Pakistan’s agriculture sector: a magnet for foreign investment

Pakistan’s agricultural landscape is emerging as a promising arena for both local and foreign investors. Despite the downturn in per capita income triggered by the COVID-19 pandemic and the devastating floods of 2022, Pakistan’s agriculture sector shines with potential. This resilience is significant in the context of global economic struggles, including currency depreciation in countries like Japan, China, and Egypt.

The sector’s promise is anchored in Pakistan’s large population, a vast irrigation network, and its prestigious global rankings in the production of wheat, rice, milk, mangoes, cotton, sugarcane, and other key crops. A recent surge in agricultural exports to China by 73% in October, notably in rice and sesame seeds, underscores this potential.

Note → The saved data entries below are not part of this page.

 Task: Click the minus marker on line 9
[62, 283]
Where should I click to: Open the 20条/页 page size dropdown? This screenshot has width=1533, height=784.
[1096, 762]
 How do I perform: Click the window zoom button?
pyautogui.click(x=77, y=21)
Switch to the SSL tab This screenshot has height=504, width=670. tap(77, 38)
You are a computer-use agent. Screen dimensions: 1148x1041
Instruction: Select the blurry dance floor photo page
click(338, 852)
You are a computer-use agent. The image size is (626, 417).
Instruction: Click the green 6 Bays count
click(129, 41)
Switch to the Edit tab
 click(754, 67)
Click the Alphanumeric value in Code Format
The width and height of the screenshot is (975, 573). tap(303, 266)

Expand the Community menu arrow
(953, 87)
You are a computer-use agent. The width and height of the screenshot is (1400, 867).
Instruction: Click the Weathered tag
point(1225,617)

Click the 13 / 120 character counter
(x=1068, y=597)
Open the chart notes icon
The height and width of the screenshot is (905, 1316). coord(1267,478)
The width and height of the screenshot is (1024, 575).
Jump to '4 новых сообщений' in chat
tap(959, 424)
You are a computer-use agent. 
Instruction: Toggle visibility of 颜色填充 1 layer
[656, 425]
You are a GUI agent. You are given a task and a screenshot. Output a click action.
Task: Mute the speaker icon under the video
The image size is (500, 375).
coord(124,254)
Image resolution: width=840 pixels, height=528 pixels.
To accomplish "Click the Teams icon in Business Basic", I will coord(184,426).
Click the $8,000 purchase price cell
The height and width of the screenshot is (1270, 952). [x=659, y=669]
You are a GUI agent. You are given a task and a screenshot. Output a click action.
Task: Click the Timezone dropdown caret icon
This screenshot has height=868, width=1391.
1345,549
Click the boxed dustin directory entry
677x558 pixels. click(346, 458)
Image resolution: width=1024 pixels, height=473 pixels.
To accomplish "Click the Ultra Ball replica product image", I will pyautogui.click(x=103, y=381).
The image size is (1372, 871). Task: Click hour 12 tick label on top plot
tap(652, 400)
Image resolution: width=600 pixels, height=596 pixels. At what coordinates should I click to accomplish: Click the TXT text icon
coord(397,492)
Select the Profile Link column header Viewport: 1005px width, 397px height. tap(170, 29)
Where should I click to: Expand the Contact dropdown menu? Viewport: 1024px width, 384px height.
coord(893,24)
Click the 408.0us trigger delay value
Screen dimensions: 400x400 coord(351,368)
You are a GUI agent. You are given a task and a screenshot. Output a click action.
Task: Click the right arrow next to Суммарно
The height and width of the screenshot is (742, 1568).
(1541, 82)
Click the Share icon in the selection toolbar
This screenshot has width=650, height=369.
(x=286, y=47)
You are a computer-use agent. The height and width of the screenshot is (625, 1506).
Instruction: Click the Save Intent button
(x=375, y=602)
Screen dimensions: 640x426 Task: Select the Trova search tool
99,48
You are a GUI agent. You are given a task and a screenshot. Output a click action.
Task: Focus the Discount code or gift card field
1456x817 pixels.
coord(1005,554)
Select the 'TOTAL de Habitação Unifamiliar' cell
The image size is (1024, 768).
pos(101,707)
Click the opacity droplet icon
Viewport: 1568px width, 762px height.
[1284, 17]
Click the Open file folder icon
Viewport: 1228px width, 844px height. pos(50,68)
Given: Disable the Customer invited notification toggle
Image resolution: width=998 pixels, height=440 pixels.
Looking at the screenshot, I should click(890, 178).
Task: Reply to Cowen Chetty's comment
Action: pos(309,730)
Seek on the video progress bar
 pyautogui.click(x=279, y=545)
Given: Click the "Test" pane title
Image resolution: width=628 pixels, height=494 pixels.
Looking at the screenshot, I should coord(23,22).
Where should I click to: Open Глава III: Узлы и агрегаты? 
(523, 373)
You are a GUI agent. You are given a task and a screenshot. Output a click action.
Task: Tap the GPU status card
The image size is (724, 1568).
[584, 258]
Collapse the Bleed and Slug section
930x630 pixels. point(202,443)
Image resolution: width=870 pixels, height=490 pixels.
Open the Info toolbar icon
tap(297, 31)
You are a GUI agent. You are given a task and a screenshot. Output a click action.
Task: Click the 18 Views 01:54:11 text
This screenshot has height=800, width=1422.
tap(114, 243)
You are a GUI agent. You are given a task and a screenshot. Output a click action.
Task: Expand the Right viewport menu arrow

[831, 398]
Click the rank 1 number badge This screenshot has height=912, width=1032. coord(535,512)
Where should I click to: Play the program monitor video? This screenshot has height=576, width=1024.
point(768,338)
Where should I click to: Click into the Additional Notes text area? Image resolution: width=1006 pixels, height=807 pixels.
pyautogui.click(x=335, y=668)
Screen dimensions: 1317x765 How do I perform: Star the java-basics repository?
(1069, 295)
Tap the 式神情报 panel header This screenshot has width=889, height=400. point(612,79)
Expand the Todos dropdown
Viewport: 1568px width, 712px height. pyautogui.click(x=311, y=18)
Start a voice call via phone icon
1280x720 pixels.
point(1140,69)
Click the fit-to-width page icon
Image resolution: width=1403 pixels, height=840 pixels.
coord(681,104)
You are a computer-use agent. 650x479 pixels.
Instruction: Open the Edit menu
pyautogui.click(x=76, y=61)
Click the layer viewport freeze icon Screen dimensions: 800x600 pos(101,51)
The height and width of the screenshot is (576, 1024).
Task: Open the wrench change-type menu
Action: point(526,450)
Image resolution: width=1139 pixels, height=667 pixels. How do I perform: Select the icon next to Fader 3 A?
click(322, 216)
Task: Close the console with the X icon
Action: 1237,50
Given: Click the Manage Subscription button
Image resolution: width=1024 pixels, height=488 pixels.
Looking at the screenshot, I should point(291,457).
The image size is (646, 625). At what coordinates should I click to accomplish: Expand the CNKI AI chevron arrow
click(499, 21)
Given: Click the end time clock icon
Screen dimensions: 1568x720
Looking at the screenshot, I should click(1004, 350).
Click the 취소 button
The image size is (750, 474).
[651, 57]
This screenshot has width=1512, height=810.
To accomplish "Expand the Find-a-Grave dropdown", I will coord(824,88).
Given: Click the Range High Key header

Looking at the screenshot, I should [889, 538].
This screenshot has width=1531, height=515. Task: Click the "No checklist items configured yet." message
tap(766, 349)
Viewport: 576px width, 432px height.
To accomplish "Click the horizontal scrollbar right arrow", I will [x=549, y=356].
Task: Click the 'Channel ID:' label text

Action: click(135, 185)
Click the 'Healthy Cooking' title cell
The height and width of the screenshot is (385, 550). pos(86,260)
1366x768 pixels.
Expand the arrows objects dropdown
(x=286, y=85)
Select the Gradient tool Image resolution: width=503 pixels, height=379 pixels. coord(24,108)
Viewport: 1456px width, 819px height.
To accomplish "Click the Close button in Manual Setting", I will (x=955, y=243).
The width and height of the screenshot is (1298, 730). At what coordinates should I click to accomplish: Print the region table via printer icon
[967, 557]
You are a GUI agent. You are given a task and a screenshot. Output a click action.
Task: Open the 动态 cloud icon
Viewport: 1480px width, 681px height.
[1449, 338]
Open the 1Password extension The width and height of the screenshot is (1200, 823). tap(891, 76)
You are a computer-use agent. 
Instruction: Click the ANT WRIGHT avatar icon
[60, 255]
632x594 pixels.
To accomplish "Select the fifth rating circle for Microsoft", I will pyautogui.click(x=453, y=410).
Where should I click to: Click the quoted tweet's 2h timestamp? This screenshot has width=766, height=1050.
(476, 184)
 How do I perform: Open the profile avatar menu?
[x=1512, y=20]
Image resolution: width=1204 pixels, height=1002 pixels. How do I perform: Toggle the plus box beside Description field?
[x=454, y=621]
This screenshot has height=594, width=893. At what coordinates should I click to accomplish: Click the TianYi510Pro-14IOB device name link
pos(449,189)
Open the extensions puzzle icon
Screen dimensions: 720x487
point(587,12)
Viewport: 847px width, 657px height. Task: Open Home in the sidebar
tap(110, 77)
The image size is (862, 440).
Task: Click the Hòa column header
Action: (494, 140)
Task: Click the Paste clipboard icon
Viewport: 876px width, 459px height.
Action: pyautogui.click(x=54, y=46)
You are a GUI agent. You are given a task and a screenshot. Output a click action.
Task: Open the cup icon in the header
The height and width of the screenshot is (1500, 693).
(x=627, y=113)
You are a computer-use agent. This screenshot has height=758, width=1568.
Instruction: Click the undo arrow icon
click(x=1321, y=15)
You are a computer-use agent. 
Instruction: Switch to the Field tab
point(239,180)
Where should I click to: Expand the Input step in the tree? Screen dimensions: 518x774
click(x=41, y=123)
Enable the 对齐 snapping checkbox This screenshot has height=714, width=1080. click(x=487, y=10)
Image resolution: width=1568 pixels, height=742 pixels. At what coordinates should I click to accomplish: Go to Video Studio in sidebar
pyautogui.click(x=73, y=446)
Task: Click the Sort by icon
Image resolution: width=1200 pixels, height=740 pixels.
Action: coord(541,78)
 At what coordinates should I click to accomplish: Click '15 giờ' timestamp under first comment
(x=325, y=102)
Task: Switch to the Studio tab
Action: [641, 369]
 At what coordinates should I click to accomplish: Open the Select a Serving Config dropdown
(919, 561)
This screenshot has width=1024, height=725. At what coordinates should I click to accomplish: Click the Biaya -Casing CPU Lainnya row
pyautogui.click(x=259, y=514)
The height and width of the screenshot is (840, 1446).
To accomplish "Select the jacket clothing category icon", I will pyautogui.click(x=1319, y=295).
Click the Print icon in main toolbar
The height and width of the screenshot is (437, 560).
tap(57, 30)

Farrukh Amin, CEO of Unity Foods Limited, a leading agro-products company and the Principal Sponsor of the 7th Edition of The Future Summit, shed light on these opportunities. The summit, themed “The Big Picture,” was a two-day event that gathered experts and leaders to discuss Pakistan’s challenges and prospects.

Amin provided an in-depth analysis of the agricultural sector’s contribution to the economy, highlighting an anticipated 126% increase in cotton production set to bolster textile exports. He urged both local and foreign investors to consider Pakistan’s agricultural sector as an attractive investment destination. The demand for locally produced food, coupled with the potential to cut down on imports, presents a unique opportunity, Amin emphasized.

Despite the prevailing economic hurdles, Amin expressed optimism about Pakistan’s economic recovery through combined efforts and strategic investments. He pointed out the perennial demand for food due to the country’s large and growing population. Investments in the food and agriculture sector, he argued, would not only meet domestic demand but also open up export avenues. Citing the example of Pakistan’s import of edible oils and oil seeds worth US$ 4 billion, Amin highlighted the potential for cultivating oil-yielding crops, which could lead to significant import substitution and conservation of foreign exchange.